§ Action item: Quote the listing below verbatim, beginning with the line that contains "This screenshot has width=627, height=504." and continuing through the line that contains "fib-label: 50.0 is".

--- Record set ---

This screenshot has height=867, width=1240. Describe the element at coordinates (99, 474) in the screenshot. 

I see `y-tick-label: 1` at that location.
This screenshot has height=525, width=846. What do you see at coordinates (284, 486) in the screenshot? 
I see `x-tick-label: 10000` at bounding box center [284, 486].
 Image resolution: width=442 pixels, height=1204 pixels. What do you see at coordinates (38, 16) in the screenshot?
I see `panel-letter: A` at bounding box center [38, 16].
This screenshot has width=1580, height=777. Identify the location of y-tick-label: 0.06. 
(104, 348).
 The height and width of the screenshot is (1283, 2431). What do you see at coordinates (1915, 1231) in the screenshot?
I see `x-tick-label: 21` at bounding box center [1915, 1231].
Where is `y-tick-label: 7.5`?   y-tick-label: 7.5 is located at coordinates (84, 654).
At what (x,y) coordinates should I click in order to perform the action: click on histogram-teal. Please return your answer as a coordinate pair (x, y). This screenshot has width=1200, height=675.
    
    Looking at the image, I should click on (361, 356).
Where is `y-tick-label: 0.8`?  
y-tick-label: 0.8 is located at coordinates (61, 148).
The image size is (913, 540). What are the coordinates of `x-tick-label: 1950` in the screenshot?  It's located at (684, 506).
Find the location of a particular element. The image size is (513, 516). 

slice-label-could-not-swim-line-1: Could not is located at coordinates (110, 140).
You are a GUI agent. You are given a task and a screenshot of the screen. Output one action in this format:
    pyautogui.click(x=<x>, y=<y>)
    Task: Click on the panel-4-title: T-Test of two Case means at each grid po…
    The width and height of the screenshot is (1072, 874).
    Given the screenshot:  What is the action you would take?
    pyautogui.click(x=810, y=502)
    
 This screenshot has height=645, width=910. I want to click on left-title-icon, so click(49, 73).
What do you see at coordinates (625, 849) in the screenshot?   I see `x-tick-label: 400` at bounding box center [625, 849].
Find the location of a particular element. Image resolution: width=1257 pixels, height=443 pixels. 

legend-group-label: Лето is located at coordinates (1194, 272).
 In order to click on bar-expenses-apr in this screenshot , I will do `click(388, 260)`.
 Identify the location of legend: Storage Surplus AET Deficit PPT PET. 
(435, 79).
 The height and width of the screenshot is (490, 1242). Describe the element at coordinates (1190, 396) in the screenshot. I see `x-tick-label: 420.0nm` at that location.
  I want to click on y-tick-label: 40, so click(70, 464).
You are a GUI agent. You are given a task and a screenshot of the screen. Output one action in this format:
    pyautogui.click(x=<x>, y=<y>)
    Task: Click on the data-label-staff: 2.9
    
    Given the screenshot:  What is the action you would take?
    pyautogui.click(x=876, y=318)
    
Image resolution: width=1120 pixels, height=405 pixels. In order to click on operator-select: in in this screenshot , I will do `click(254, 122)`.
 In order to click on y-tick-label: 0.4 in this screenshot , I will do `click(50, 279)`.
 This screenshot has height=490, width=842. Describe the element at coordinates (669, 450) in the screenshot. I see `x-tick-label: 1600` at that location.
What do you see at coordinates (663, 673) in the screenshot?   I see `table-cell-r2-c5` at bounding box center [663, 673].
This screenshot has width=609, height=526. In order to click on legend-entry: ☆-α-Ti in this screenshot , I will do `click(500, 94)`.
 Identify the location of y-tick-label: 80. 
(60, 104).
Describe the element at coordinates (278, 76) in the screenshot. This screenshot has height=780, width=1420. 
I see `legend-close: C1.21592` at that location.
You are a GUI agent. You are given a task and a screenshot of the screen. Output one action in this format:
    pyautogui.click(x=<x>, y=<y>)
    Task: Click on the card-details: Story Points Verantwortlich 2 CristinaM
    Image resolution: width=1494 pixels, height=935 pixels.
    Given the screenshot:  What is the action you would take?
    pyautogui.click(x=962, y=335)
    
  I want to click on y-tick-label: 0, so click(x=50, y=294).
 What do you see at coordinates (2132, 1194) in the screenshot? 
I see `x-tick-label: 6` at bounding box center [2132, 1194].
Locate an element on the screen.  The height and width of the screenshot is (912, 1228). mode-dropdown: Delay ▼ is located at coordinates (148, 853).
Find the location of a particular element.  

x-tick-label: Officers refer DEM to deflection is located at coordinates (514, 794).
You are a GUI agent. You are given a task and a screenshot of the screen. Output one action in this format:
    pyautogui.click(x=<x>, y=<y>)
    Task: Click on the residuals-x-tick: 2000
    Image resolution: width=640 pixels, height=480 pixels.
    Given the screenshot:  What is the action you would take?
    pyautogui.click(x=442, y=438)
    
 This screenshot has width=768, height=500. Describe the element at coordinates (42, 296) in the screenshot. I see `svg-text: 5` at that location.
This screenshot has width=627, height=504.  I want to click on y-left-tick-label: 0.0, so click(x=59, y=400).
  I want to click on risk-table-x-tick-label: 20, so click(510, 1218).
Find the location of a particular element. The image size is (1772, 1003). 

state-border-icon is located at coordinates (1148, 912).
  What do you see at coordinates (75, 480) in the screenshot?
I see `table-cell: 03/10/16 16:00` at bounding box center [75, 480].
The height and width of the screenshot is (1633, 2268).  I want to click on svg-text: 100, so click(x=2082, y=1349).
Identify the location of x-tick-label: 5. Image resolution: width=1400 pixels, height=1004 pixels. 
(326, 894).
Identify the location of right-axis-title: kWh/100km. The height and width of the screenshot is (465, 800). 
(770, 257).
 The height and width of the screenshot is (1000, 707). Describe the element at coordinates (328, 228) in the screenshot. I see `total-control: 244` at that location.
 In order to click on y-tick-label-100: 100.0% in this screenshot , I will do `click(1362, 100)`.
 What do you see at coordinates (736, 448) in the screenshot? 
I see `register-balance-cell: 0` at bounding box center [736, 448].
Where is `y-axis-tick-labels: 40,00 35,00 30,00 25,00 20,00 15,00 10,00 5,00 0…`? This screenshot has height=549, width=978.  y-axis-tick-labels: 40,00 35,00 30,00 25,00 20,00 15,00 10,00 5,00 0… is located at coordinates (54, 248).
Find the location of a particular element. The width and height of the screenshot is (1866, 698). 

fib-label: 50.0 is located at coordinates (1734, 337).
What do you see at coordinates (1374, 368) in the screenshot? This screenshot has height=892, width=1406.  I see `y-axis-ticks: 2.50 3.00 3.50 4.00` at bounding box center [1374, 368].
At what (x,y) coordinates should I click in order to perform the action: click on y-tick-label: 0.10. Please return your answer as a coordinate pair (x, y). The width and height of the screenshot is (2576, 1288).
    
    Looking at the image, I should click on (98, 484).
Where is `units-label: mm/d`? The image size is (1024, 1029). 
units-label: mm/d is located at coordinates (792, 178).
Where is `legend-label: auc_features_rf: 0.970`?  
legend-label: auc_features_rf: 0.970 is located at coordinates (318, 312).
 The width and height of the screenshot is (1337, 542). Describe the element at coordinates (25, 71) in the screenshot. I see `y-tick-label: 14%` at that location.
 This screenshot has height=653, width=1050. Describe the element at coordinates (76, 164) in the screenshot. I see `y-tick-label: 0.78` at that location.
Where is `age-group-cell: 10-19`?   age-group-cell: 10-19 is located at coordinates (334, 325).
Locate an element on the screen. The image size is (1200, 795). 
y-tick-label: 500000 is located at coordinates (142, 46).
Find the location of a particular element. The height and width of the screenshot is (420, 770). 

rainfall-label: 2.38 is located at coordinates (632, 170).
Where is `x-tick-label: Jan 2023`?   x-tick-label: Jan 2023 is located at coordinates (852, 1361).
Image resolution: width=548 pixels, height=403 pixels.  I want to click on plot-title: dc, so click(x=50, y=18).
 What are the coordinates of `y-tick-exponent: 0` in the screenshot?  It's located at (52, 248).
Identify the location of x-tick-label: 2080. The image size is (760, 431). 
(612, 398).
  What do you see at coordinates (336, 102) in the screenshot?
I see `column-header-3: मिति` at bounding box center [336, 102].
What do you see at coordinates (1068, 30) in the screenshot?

---

§ Result:
This screenshot has width=627, height=504.  I want to click on y-left-tick-label: 0.0, so click(x=59, y=400).
  I want to click on risk-table-x-tick-label: 20, so click(510, 1218).
Find the location of a particular element. The image size is (1772, 1003). 

state-border-icon is located at coordinates (1148, 912).
  What do you see at coordinates (75, 480) in the screenshot?
I see `table-cell: 03/10/16 16:00` at bounding box center [75, 480].
The height and width of the screenshot is (1633, 2268).  I want to click on svg-text: 100, so click(x=2082, y=1349).
Identify the location of x-tick-label: 5. Image resolution: width=1400 pixels, height=1004 pixels. 
(326, 894).
Identify the location of right-axis-title: kWh/100km. The height and width of the screenshot is (465, 800). 
(770, 257).
 The height and width of the screenshot is (1000, 707). Describe the element at coordinates (328, 228) in the screenshot. I see `total-control: 244` at that location.
 In order to click on y-tick-label-100: 100.0% in this screenshot , I will do `click(1362, 100)`.
 What do you see at coordinates (736, 448) in the screenshot? 
I see `register-balance-cell: 0` at bounding box center [736, 448].
Where is `y-axis-tick-labels: 40,00 35,00 30,00 25,00 20,00 15,00 10,00 5,00 0…`? This screenshot has height=549, width=978.  y-axis-tick-labels: 40,00 35,00 30,00 25,00 20,00 15,00 10,00 5,00 0… is located at coordinates (54, 248).
Find the location of a particular element. The width and height of the screenshot is (1866, 698). 

fib-label: 50.0 is located at coordinates (1734, 337).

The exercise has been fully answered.